EU ministers agreed on the need to establish a common corporate tax base in July 2013. The European Commission presented two directives: a directive establishing a common corporate tax base (CCTB), and a directive on a common consolidated corporate tax base (CCCTB). Both draft directives are still awaiting Council’s agreement. In its resolutions, the European Parliament strongly supported this major reform of corporate taxation and introduced the notion of “digital presence” that would enable member states to tax digital companies.
Two proposals on a fairer taxation of digital activities in the EU were presented by the European Commission in March 2018. The first proposal (Corporate taxation of a significant digital presence), presented as the preferred solution, aims to reform corporate tax rules, so that profits are taxed where businesses interact with users through digital channels. The second proposal (Digital Services Tax) is an interim tax which covers the main digital activities being at the moment not taxed in the EU.
This week Members of European Parliaments (MEPs) agree on new rules on tax digital companies’ revenues by an overwhelming majority.
MEPs added to the list of services that qualify as taxable revenues the supply of “content on a digital interface such as video, audio, games, or text using a digital interface”, regardless of whether the content is owned by that entity or if it has acquired the rights to distribute it.
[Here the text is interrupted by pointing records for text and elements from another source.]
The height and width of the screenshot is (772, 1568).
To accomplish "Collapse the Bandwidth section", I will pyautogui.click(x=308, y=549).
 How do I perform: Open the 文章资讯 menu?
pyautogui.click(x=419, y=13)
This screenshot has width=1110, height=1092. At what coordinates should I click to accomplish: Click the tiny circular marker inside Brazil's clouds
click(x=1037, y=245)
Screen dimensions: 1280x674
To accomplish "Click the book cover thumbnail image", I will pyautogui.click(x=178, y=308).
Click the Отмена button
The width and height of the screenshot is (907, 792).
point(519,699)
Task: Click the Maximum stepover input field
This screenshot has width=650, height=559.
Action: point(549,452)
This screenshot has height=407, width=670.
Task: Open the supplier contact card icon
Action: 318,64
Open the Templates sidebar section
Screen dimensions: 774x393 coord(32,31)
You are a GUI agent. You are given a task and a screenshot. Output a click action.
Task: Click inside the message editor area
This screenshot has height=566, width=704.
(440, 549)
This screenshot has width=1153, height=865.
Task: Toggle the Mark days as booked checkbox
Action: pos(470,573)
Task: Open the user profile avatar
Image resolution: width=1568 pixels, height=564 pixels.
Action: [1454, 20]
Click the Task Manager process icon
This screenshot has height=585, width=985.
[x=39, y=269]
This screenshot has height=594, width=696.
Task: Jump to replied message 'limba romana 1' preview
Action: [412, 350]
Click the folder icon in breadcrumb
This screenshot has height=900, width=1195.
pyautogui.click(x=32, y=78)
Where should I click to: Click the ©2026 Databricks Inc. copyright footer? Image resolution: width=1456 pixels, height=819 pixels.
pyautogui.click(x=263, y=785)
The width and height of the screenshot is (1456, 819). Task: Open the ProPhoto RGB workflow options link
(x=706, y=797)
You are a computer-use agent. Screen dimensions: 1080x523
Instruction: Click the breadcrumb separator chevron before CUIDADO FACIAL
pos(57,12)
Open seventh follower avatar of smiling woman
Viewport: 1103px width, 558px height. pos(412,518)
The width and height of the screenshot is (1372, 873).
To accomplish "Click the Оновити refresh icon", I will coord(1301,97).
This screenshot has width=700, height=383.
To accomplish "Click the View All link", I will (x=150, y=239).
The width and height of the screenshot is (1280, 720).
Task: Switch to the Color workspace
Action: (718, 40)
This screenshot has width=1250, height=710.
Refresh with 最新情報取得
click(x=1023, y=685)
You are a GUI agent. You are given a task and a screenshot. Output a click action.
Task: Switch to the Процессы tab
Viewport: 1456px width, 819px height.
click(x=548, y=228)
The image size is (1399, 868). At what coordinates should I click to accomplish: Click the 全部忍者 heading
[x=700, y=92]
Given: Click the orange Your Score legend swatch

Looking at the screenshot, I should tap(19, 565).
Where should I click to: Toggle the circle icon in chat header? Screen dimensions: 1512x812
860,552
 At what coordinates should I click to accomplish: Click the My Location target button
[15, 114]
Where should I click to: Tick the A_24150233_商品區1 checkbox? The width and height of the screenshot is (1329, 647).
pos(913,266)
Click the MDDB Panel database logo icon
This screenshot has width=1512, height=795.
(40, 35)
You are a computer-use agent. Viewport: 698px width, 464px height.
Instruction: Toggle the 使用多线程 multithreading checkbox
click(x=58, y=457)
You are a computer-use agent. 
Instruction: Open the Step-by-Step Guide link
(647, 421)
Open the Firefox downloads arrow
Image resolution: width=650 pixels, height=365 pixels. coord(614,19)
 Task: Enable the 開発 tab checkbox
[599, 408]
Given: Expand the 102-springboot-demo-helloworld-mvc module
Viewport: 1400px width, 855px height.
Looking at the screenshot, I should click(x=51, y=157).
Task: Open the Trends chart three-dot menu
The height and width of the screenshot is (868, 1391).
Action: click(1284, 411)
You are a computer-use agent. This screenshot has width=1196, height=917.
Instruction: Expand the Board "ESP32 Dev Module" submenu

Online platforms selling digital content, such as Netflix, can therefore be taxed.
MEPs agreed to reduce the minimum threshold above which a company’s revenues are liable to be taxed. The rules would apply to any entity generating revenues within the EU of more than EUR 40 000 000 during the relevant financial year.
It was underlined that the DST is a temporary measure. Adopting the Significant Digital Presence, the Common Corporate Consolidated Tax Base or similar rules reached at the OECD or at UN level would be permanent solutions.